* **SHORT EXERCISE**
In the listing below, reproduce verbatim every line from the one containing "Click the 76.1% value display" through the end of the listing, both included, omitting any pictures from your output.

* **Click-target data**
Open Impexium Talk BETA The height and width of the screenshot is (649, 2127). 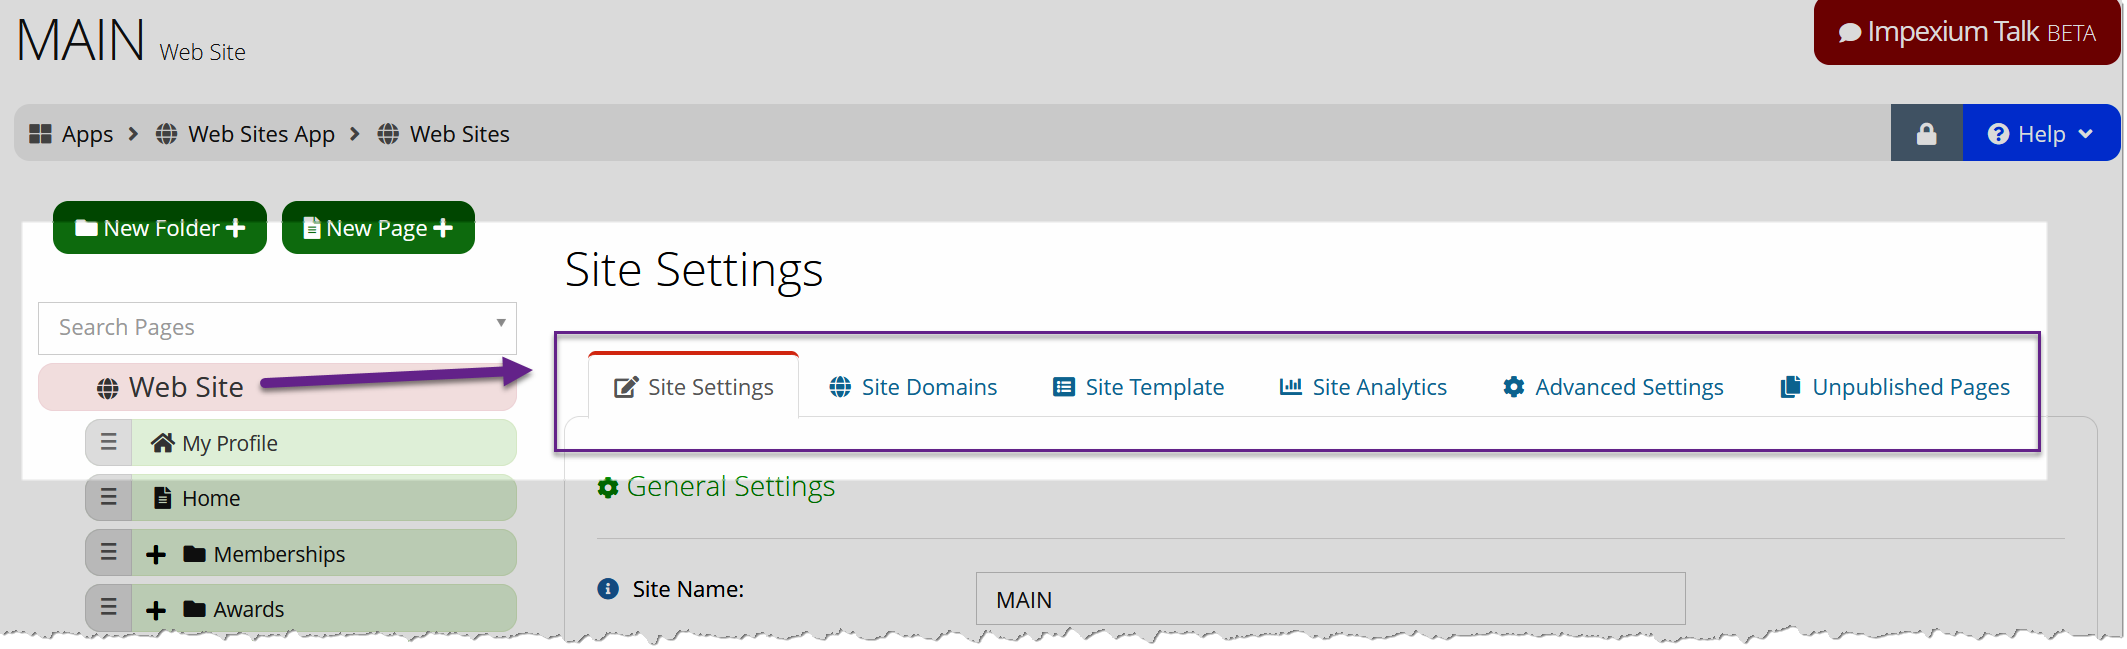click(1967, 33)
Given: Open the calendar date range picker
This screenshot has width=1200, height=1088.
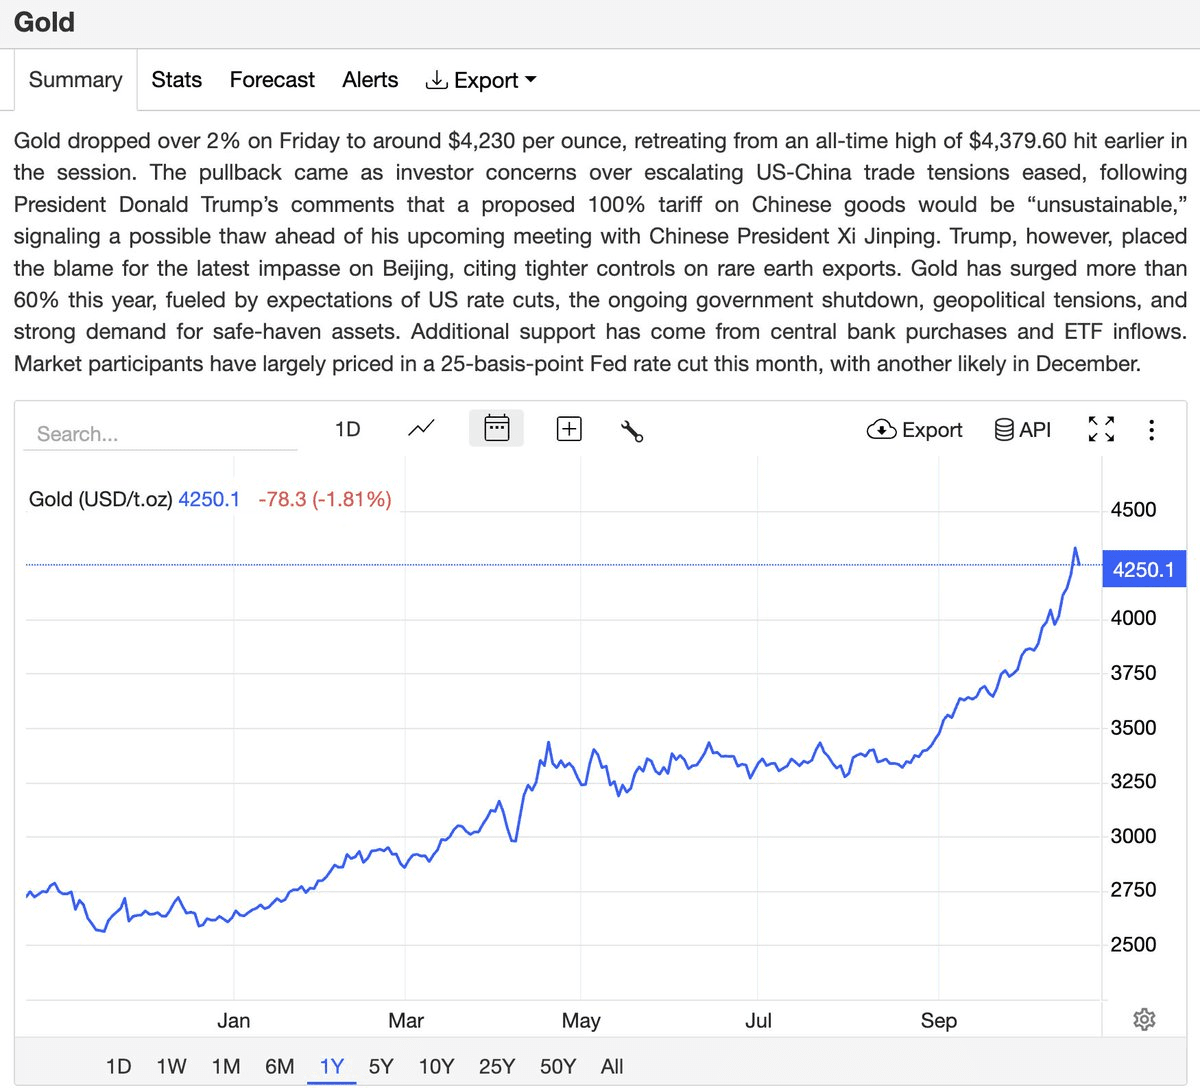Looking at the screenshot, I should point(496,429).
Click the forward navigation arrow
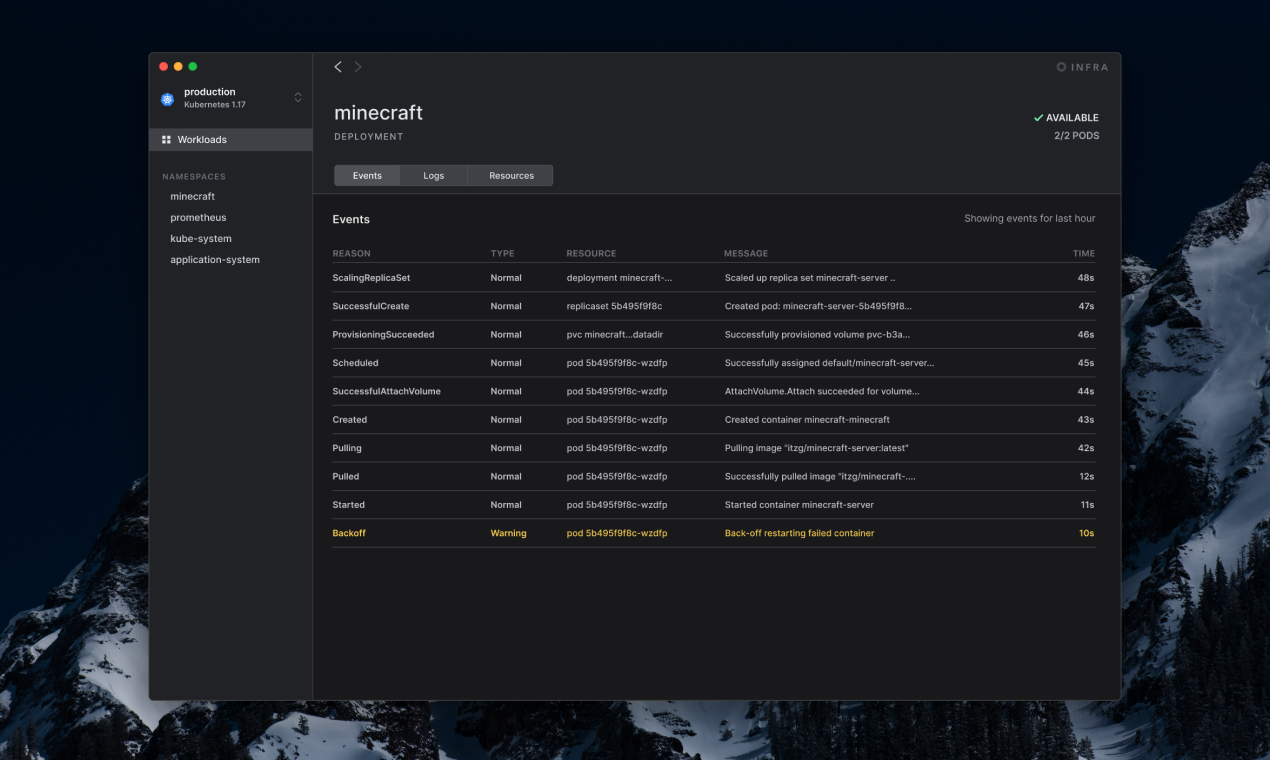1270x760 pixels. (358, 66)
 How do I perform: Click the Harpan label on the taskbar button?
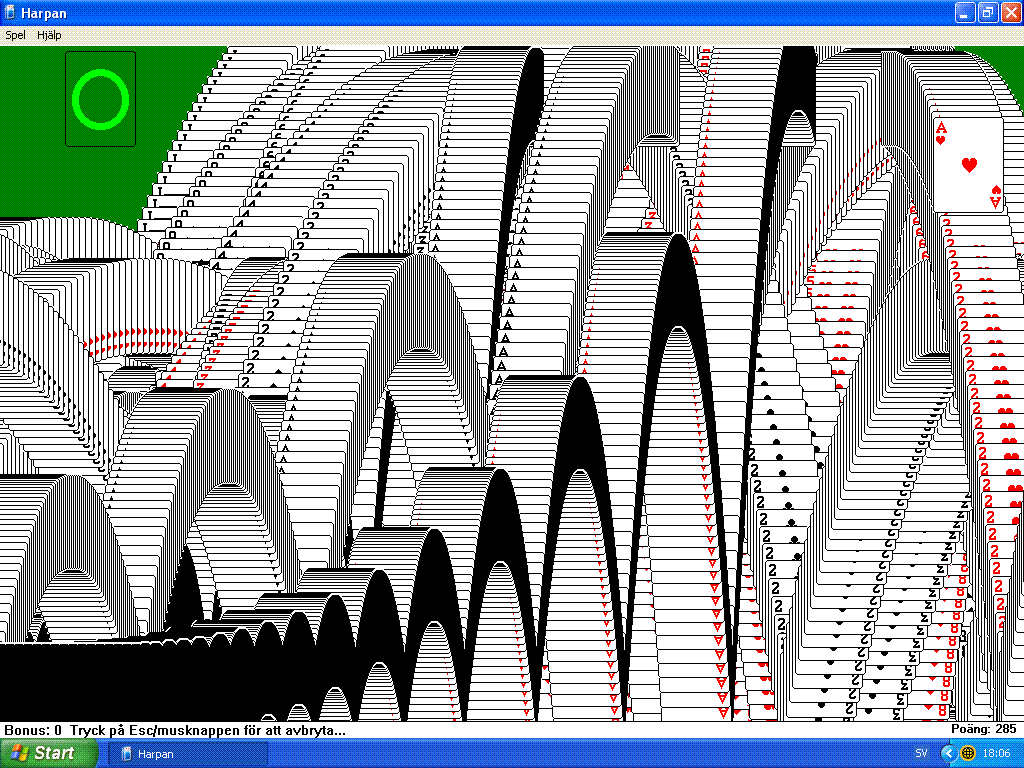click(x=156, y=753)
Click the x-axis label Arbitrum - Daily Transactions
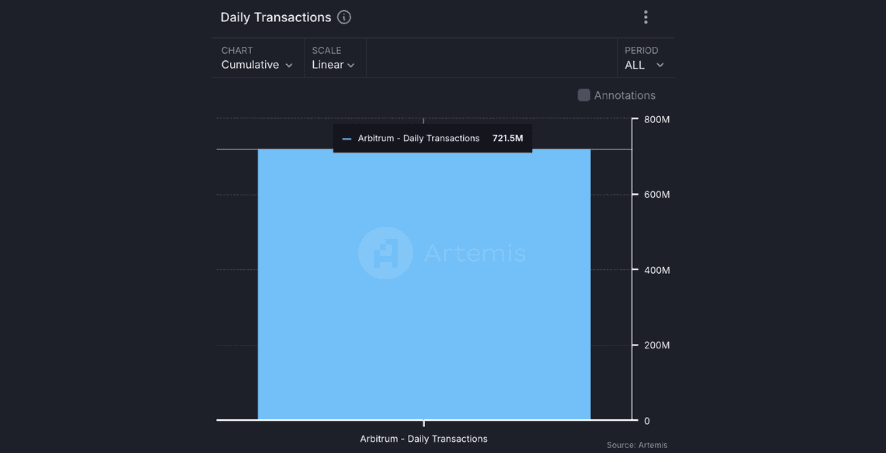The width and height of the screenshot is (886, 453). [424, 439]
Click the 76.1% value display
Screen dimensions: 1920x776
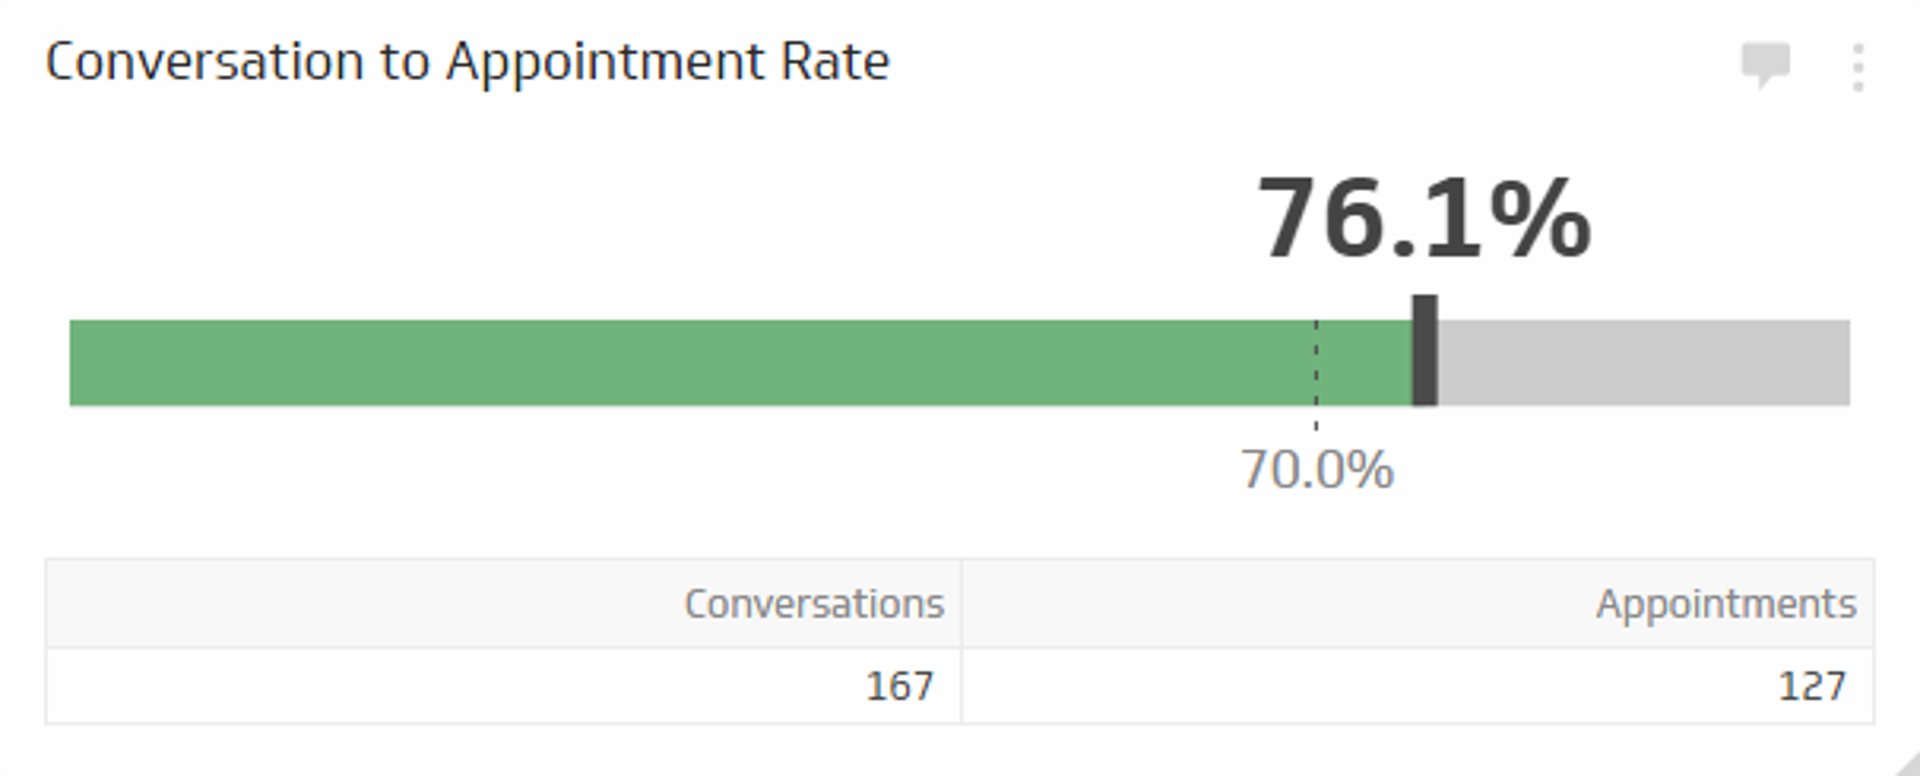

* **THE RESULT**
Click the 76.1% value display
Screen dimensions: 1920x776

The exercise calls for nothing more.